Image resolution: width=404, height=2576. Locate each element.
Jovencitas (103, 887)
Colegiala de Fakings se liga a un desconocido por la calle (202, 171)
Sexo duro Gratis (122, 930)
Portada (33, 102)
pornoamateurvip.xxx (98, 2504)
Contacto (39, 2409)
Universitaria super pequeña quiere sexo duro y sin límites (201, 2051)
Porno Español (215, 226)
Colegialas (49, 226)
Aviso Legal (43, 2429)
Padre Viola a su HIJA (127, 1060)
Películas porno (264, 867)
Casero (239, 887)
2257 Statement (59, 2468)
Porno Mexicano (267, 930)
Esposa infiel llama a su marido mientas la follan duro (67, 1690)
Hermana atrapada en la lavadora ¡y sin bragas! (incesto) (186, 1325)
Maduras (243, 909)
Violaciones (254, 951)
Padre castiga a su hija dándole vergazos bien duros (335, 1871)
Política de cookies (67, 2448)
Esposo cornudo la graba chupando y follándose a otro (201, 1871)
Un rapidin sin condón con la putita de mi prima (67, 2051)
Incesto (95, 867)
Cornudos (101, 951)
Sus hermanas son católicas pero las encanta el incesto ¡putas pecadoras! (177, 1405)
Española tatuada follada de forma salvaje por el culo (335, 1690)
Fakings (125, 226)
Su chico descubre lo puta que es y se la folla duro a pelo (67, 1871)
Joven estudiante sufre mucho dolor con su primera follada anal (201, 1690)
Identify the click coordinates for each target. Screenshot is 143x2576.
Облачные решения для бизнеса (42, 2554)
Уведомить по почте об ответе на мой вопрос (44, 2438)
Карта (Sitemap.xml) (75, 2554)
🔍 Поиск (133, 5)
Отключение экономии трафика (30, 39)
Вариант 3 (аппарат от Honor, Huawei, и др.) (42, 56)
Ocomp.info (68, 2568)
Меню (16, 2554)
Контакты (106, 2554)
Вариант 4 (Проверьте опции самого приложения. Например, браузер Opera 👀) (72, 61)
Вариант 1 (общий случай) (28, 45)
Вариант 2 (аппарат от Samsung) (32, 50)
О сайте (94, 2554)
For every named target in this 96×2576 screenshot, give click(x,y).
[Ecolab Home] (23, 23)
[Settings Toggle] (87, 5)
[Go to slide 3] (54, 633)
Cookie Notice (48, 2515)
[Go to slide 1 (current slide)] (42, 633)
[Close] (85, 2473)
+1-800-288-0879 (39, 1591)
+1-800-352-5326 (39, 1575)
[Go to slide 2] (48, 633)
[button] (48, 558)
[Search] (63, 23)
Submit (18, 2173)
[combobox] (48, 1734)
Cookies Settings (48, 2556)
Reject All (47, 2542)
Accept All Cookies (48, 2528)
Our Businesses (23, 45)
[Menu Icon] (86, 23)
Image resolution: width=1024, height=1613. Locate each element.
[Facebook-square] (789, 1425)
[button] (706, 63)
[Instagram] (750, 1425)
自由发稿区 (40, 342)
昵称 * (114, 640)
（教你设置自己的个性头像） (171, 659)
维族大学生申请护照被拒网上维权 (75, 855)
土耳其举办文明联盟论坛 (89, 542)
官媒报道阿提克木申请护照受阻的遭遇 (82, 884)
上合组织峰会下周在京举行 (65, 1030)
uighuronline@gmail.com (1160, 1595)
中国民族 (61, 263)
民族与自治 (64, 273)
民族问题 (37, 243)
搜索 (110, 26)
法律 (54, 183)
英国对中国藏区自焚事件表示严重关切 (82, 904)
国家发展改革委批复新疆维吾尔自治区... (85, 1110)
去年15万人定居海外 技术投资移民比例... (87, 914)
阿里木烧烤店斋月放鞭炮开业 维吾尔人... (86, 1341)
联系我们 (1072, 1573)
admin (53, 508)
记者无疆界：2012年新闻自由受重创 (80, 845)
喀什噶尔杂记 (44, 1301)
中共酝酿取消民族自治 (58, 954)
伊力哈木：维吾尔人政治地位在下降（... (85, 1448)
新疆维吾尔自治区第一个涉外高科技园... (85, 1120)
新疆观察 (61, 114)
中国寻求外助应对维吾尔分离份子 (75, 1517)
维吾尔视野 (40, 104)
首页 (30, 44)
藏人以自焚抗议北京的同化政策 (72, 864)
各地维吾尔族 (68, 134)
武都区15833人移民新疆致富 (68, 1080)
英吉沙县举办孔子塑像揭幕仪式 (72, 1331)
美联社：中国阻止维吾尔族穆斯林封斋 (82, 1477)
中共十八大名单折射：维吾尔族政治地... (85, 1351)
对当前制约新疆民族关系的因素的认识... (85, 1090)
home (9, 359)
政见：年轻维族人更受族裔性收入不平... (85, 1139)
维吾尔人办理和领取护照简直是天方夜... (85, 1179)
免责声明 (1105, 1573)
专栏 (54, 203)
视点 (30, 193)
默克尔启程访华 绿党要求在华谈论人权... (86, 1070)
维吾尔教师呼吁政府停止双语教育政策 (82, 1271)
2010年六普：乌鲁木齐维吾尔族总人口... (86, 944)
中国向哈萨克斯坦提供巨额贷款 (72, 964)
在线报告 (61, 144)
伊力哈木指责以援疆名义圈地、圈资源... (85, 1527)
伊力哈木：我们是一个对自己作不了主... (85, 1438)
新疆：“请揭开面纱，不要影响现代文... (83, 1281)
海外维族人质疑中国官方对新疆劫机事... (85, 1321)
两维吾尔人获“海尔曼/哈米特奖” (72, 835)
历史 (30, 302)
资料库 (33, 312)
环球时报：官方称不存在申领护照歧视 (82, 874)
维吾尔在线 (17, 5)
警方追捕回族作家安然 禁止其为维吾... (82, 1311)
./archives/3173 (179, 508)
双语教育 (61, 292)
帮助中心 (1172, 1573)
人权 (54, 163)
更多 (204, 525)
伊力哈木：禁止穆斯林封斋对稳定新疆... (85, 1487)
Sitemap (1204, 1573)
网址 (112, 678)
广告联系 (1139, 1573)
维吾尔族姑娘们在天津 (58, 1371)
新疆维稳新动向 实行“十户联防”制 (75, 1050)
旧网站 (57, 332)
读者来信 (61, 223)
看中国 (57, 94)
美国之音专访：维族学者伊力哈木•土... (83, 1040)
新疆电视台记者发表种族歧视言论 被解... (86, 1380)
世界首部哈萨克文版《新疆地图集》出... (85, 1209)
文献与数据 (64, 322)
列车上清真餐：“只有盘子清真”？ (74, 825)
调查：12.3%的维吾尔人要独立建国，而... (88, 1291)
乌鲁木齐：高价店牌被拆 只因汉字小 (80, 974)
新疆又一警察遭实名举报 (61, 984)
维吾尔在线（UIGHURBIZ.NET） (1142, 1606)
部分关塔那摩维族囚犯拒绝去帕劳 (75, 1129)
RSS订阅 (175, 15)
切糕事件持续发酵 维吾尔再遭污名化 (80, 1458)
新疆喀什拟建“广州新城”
_ _ _ _ _
What is required: Lines wanted from the listing above: the line with "Casero (239, 887)" up to and including the line with "Cornudos (101, 951)". Please write them out exactly, adding nothing else.

Response to the exercise:
Casero (239, 887)
2257 Statement (59, 2468)
Porno Mexicano (267, 930)
Esposa infiel llama a su marido mientas la follan duro (67, 1690)
Hermana atrapada en la lavadora ¡y sin bragas! (incesto) (186, 1325)
Maduras (243, 909)
Violaciones (254, 951)
Padre castiga a su hija dándole vergazos bien duros (335, 1871)
Política de cookies (67, 2448)
Esposo cornudo la graba chupando y follándose a otro (201, 1871)
Un rapidin sin condón con la putita de mi prima (67, 2051)
Incesto (95, 867)
Cornudos (101, 951)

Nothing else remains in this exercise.